= Task description =
Rewrite the data below with every instance of "GUI agent" replaced by "screen agent", leaving everything else unchanged.

= Excerpted data =
◇ ◇ ◇

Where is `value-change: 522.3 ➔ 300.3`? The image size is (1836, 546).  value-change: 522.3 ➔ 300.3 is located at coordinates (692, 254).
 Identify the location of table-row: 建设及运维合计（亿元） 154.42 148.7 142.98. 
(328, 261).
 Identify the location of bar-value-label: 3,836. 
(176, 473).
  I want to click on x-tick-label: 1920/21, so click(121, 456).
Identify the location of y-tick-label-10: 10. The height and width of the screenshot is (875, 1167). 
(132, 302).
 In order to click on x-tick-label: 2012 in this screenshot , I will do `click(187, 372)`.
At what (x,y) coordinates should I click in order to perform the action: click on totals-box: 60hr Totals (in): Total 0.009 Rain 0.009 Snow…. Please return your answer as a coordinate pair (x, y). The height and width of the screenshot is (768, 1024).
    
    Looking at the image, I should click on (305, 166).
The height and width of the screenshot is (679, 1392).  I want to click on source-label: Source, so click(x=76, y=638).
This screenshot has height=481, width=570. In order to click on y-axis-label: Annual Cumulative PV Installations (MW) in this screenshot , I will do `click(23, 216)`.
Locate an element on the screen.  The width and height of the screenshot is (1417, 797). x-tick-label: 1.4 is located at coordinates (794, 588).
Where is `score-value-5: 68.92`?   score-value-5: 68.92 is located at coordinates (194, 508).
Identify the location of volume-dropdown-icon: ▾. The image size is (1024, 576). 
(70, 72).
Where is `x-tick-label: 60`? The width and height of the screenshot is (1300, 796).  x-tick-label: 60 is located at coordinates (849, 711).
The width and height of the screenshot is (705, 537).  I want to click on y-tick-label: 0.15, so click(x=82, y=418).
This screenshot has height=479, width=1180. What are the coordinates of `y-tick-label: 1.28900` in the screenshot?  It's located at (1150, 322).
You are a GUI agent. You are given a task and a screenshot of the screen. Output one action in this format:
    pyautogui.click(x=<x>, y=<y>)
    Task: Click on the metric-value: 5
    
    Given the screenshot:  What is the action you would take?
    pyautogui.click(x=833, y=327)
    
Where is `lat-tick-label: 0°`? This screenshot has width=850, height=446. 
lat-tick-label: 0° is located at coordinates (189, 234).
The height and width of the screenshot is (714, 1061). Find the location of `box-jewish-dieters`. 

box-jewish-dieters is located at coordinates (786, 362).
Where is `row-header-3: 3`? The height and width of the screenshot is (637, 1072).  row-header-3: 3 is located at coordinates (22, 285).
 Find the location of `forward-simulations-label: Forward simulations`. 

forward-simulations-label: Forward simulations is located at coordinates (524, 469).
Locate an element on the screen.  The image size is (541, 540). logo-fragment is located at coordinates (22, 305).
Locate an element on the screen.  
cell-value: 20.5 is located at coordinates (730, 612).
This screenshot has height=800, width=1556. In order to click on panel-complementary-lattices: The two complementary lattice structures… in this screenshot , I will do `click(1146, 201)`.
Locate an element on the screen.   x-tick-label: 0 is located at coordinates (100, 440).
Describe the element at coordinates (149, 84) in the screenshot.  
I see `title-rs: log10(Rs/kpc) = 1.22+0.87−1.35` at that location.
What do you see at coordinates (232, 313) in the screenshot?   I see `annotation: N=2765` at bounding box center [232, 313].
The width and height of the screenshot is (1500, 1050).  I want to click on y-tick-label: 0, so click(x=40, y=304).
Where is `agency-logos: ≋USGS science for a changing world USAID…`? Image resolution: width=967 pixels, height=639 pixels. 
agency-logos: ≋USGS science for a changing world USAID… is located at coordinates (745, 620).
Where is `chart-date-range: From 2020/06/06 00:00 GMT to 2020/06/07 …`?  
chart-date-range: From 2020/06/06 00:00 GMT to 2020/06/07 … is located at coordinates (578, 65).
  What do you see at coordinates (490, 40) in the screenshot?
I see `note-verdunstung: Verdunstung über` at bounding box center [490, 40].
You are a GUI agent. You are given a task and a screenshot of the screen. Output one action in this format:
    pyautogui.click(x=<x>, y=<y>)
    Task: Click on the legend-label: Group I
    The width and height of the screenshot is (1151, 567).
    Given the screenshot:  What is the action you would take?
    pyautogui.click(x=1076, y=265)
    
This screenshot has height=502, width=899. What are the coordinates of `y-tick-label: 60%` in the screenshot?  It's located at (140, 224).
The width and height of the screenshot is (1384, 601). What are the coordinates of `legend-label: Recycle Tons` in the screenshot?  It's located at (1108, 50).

◇ ◇ ◇

= Output for this task =
Where is `value-change: 522.3 ➔ 300.3`? The image size is (1836, 546).  value-change: 522.3 ➔ 300.3 is located at coordinates (692, 254).
 Identify the location of table-row: 建设及运维合计（亿元） 154.42 148.7 142.98. 
(328, 261).
 Identify the location of bar-value-label: 3,836. 
(176, 473).
  I want to click on x-tick-label: 1920/21, so click(121, 456).
Identify the location of y-tick-label-10: 10. The height and width of the screenshot is (875, 1167). 
(132, 302).
 In order to click on x-tick-label: 2012 in this screenshot , I will do `click(187, 372)`.
At what (x,y) coordinates should I click in order to perform the action: click on totals-box: 60hr Totals (in): Total 0.009 Rain 0.009 Snow…. Please return your answer as a coordinate pair (x, y). The height and width of the screenshot is (768, 1024).
    
    Looking at the image, I should click on (305, 166).
The height and width of the screenshot is (679, 1392).  I want to click on source-label: Source, so click(x=76, y=638).
This screenshot has height=481, width=570. In order to click on y-axis-label: Annual Cumulative PV Installations (MW) in this screenshot , I will do `click(23, 216)`.
Locate an element on the screen.  The width and height of the screenshot is (1417, 797). x-tick-label: 1.4 is located at coordinates (794, 588).
Where is `score-value-5: 68.92`?   score-value-5: 68.92 is located at coordinates (194, 508).
Identify the location of volume-dropdown-icon: ▾. The image size is (1024, 576). 
(70, 72).
Where is `x-tick-label: 60`? The width and height of the screenshot is (1300, 796).  x-tick-label: 60 is located at coordinates (849, 711).
The width and height of the screenshot is (705, 537).  I want to click on y-tick-label: 0.15, so click(x=82, y=418).
This screenshot has height=479, width=1180. What are the coordinates of `y-tick-label: 1.28900` in the screenshot?  It's located at (1150, 322).
You are a screen agent. You are given a task and a screenshot of the screen. Output one action in this format:
    pyautogui.click(x=<x>, y=<y>)
    Task: Click on the metric-value: 5
    
    Given the screenshot:  What is the action you would take?
    pyautogui.click(x=833, y=327)
    
Where is `lat-tick-label: 0°`? This screenshot has width=850, height=446. 
lat-tick-label: 0° is located at coordinates (189, 234).
The height and width of the screenshot is (714, 1061). Find the location of `box-jewish-dieters`. 

box-jewish-dieters is located at coordinates (786, 362).
Where is `row-header-3: 3`? The height and width of the screenshot is (637, 1072).  row-header-3: 3 is located at coordinates (22, 285).
 Find the location of `forward-simulations-label: Forward simulations`. 

forward-simulations-label: Forward simulations is located at coordinates (524, 469).
Locate an element on the screen.  The image size is (541, 540). logo-fragment is located at coordinates (22, 305).
Locate an element on the screen.  
cell-value: 20.5 is located at coordinates (730, 612).
This screenshot has height=800, width=1556. In order to click on panel-complementary-lattices: The two complementary lattice structures… in this screenshot , I will do `click(1146, 201)`.
Locate an element on the screen.   x-tick-label: 0 is located at coordinates (100, 440).
Describe the element at coordinates (149, 84) in the screenshot.  
I see `title-rs: log10(Rs/kpc) = 1.22+0.87−1.35` at that location.
What do you see at coordinates (232, 313) in the screenshot?   I see `annotation: N=2765` at bounding box center [232, 313].
The width and height of the screenshot is (1500, 1050).  I want to click on y-tick-label: 0, so click(x=40, y=304).
Where is `agency-logos: ≋USGS science for a changing world USAID…`? Image resolution: width=967 pixels, height=639 pixels. 
agency-logos: ≋USGS science for a changing world USAID… is located at coordinates (745, 620).
Where is `chart-date-range: From 2020/06/06 00:00 GMT to 2020/06/07 …`?  
chart-date-range: From 2020/06/06 00:00 GMT to 2020/06/07 … is located at coordinates (578, 65).
  What do you see at coordinates (490, 40) in the screenshot?
I see `note-verdunstung: Verdunstung über` at bounding box center [490, 40].
You are a screen agent. You are given a task and a screenshot of the screen. Output one action in this format:
    pyautogui.click(x=<x>, y=<y>)
    Task: Click on the legend-label: Group I
    The width and height of the screenshot is (1151, 567).
    Given the screenshot:  What is the action you would take?
    pyautogui.click(x=1076, y=265)
    
This screenshot has height=502, width=899. What are the coordinates of `y-tick-label: 60%` in the screenshot?  It's located at (140, 224).
The width and height of the screenshot is (1384, 601). What are the coordinates of `legend-label: Recycle Tons` in the screenshot?  It's located at (1108, 50).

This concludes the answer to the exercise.